Pourquoi ? "Vous lui dites que vous voulez
essayer, essayer plusieurs jours peut-être. Peut-être
plusieurs semaines. Peut-être même pendant toute votre
vie. Elle demande : Essayer quoi ? Vous dites : D'aimer."
N’ayant pu en obtenir les droits, elle écrit Pornocratie,
duquel est absent toute dimension fictionnelle et dans lequel elle
renverse la proposition durassienne. Récit et non roman,
dont le titre s’inspire de l’autocratie du modèle
grec où les Grecs anciens se lamentaient du pouvoir des courtisanes,
pouvoir obscène des femmes qui n'ont pas de pouvoir qui les
excluait de la cité, il relate la quête d’une
femme qui veut savoir, savoir si elle est aussi indigne et coupable
qu’on le lui a appris.
"Ils ne la voient pas, car elle ne se
voit pas. Elle n’a plus d’apparence extérieure,
elle est blessée par sa blessure interne comme à tout
ce qui est répugnant en elle, et cela l’absorbe toute
entière à ses propres yeux comme à ceux du
monde. On lui dit de bien se tenir et de faire en sorte de taire
cela.". Or, elle fait partie des femmes pour qui "ce
n’est pas l’amour qu’on réclame mais le
regard".
Cette femme vit l’enfer, celui de n’avoir jamais admis
d'être condamnée à ce que la nature et l'oppression
sociale ont fait d'elle, ce continent noir de la sexualité
féminine, comme dit Freud, qui effraie les hommes. Et pour
cette quête ultime, elle choisit le mode du contrat avec un
homosexuel, un de ces hommes dont le regard sur les femmes ne s'inscrit
pas dans la dynamique de la jouissance sexuelle, qui sert de levier
pour défaire la masculinité, le contraignant à
surmonter l’effroi.
Catherine Breillat pense que le territoire de l'obscénité,
"ce qu’on appelle l’obscénité
des femmes, ce dont on les punit, c’est juste l’invisibilité
de leur indécence et sa puissance inadmissible que corrobore
le sceau démoniaque", fait peur aux hommes, car
appartenant au domaine de l'organique. Le sexe des femmes est associé
à cette horreur-là, qui renvoie à la peur de
son propre corps
Réflexion philosophique et politique sur l'être et
le devenir immanent de la femme, Pornocratie amène à
une terrible prise de conscience.
Alors, il devient évident que le malaise s’installe
dans la camp masculin quand elle écrit "La
jouissance (en tout cas celle des filles) est immanente. Elle est
le sujet du sujet. Homme, quelle que soit ta virile pugnacité,
tu ne peux parvenir à être que l’objet du sujet."
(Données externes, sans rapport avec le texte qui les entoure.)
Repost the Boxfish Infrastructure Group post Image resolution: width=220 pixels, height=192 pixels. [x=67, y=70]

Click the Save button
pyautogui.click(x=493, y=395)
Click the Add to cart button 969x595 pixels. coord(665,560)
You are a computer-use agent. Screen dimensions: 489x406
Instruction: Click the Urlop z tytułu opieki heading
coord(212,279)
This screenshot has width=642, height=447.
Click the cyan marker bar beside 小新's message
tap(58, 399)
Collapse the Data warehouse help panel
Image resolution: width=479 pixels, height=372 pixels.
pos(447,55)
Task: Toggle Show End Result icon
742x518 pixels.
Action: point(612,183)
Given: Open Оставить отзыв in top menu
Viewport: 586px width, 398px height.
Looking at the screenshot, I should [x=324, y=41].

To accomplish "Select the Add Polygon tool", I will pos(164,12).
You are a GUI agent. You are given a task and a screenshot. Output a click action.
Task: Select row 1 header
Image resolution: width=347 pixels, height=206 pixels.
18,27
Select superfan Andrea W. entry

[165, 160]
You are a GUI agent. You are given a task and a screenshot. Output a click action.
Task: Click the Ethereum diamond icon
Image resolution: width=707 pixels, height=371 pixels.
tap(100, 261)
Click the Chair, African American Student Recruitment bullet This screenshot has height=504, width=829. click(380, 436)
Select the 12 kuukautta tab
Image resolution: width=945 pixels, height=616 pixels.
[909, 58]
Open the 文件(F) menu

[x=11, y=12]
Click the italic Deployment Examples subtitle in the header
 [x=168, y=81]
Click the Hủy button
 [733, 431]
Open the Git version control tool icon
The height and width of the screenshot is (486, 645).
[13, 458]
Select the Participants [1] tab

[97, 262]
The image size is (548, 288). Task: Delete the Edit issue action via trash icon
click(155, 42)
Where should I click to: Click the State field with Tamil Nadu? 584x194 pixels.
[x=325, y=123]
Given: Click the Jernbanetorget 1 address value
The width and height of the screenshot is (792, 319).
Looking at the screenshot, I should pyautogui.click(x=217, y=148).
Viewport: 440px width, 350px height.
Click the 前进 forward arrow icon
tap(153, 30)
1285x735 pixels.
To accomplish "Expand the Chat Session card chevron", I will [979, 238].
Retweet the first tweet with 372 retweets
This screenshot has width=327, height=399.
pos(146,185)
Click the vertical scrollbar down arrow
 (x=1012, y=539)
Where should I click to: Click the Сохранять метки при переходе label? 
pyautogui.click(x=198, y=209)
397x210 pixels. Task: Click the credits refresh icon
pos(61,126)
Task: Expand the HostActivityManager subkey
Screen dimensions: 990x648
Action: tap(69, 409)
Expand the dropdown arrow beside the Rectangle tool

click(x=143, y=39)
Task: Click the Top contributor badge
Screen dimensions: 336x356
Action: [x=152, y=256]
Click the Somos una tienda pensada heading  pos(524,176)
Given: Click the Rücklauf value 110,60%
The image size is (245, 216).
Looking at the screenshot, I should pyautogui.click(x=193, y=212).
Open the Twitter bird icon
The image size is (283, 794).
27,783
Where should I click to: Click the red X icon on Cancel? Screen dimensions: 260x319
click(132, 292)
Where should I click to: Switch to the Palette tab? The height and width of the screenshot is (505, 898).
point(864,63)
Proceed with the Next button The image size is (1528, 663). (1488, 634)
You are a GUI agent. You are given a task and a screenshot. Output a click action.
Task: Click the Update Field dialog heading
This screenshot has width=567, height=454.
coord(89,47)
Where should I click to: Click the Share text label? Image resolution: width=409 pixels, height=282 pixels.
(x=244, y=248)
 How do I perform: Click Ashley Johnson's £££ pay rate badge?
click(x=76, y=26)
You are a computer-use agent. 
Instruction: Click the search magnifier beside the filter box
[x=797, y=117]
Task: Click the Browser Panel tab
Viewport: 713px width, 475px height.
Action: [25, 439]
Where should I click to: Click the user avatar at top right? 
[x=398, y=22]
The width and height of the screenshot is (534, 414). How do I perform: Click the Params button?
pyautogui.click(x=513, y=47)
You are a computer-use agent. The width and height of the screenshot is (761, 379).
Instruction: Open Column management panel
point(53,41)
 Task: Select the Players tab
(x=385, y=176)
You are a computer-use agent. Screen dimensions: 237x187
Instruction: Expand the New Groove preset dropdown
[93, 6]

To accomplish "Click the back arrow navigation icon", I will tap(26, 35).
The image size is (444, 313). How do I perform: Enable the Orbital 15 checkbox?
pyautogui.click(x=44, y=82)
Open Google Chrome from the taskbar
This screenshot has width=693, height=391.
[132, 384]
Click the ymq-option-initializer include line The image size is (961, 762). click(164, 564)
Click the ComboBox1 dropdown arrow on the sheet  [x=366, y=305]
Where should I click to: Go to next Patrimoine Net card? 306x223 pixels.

Quant aux femmes, il est clair aussi que l’analyse de Breillat
ne rallie pas tous les suffrages tant l'oppression politique peut
être douce. Il est un temps pour tout.
N’oublions pas que Simone de Beauvoir a fait scandale en
publiant "le Deuxieme Sexe" en 1949 qui contenait les
mots "vagin" et "clitoris" et qu’elle
fût traitée de pornographe !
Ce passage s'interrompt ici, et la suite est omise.